Perform the cross-validation only on the training set. For each of the k folds you will use a part of the training set to train, and the rest as a validations set. Once you are satisfied with your model and your selection of hyper-parameters. Then use the testing set to get your final benchmark.
Your second block of code is correct.
I am trying to make predictions for the iris dataset. I have decided to use svms for this purpose. But, it gives me an accuracy 1.0. Is it a case of overfitting or is it because the model is very good? Here is my code.
X_train, X_test, y_train, y_test = train_test_split(X, y, test_size=0.2, random_state=0)
svm_model = svm.SVC(kernel='linear', C=1,gamma='auto')
svm_model.fit(X_train,y_train)
predictions = svm_model.predict(X_test)
accuracy_score(predictions, y_test)
Here, accuracy_score returns a value of 1. Please help me.
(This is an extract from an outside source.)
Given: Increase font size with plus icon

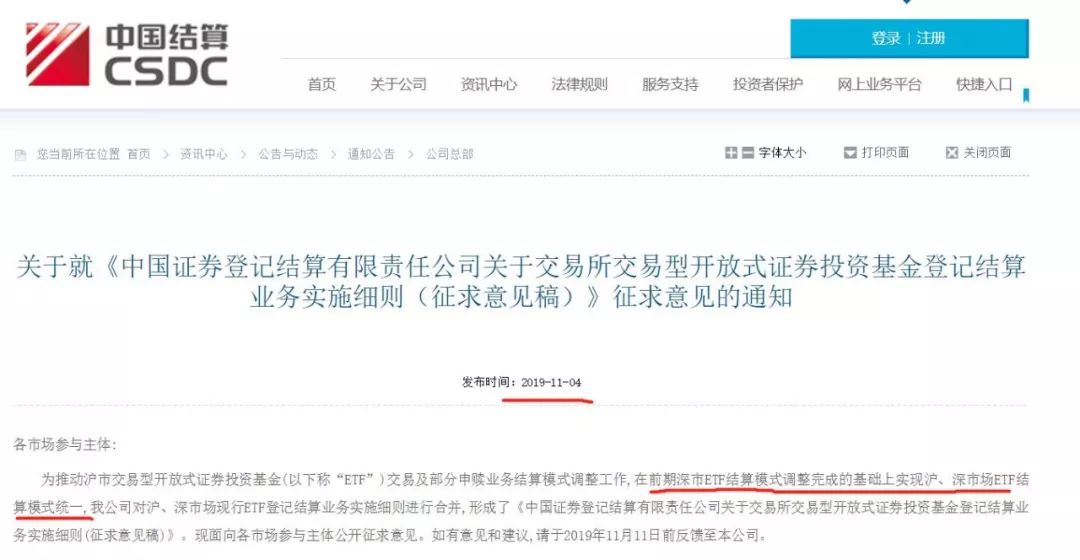Looking at the screenshot, I should 731,152.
I am a beginner in machine learning.
You can try cross validation:
Example:
from sklearn.model_selection import LeaveOneOut
from sklearn import datasets
from sklearn.svm import SVC
from sklearn.model_selection import cross_val_score
#load iris data
iris = datasets.load_iris()
X = iris.data
Y = iris.target
#build the model
svm_model = SVC( kernel ='linear', C = 1, gamma = 'auto',random_state = 0 )
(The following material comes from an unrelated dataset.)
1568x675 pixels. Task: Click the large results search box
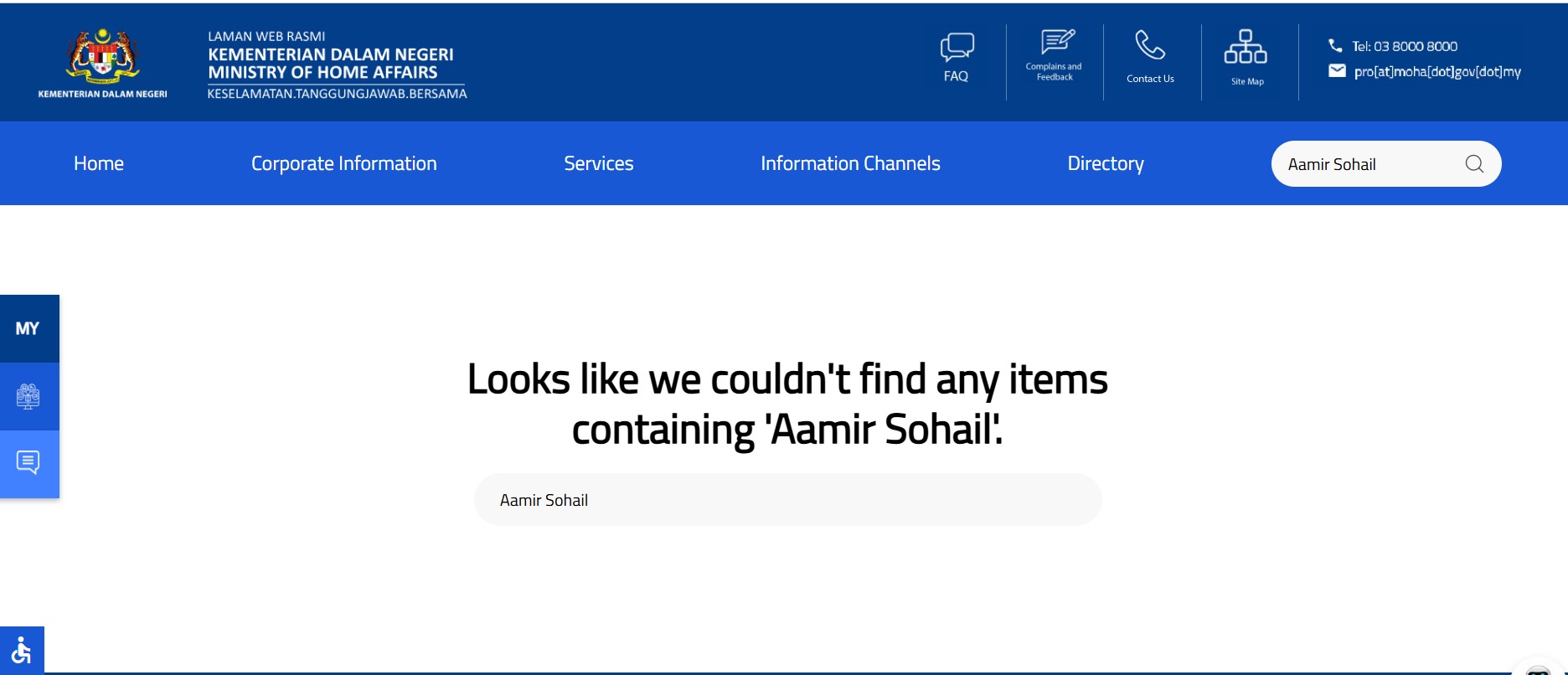point(787,500)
#create the Cross validation object
loo = LeaveOneOut()
#calculate cross validated (leave one out) accuracy score
scores = cross_val_score(svm_model, X,Y, cv = loo, scoring='accuracy')
print( scores.mean() )
Result (the mean accuracy of the 150 folds since we used leave-one-out):
0.97999999999999998
Bottom line:
Cross validation (especially LeaveOneOut) is a good way to avoid overfitting and to get robust results.
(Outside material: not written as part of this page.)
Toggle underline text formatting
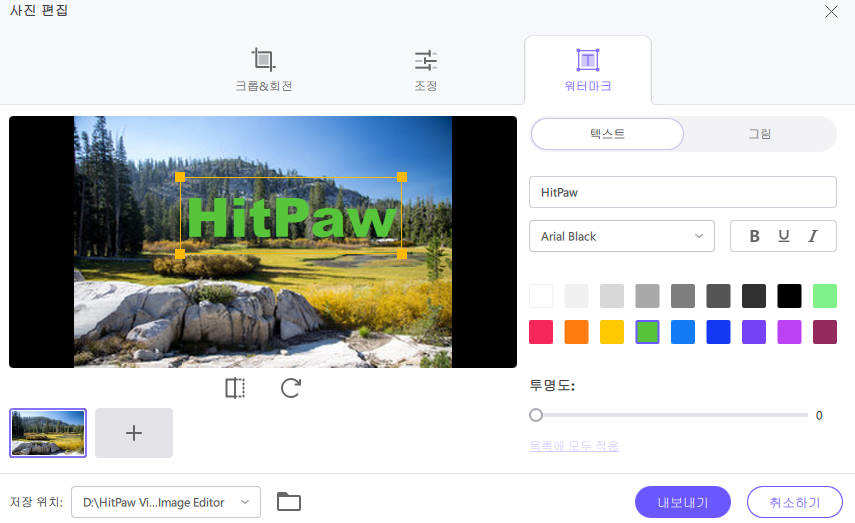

The iris dataset is not a particularly difficult one from where to get good results. However, you are right not trusting a 100% classification accuracy model. In your example, the problem is that the 30 test points are all correctly well classified. But that doesn't mean that your model is able to generalise well for all new data instances. Just try and change the test_size to 0.3 and the results are no longer 100% (it goes down to 97.78%).
The best way to guarantee robustness and avoid overfitting is using cross validation. An example on how to do this easily from your example:
from sklearn import datasets
from sklearn import svm
from sklearn.model_selection import train_test_split
from sklearn.model_selection import cross_val_score
iris = datasets.load_iris()
X = iris.data[:, :4]
y = iris.target
X_train, X_test, y_train, y_test = train_test_split(X, y, test_size=0.2, random_state=0)
svm_model = svm.SVC(kernel='linear', C=1, gamma='auto')
scores = cross_val_score(svm_model, iris.data, iris.target, cv=10) #10 fold cross validation
Here cross_val_score uses different parts of the dataset as testing data iteratively (cross validation) while keeping all your previous parameters. If you check score you will see that the 10 accuracies calculated now range from 87.87% to 100%. To report the final model performance you can for example use the mean of the scored values.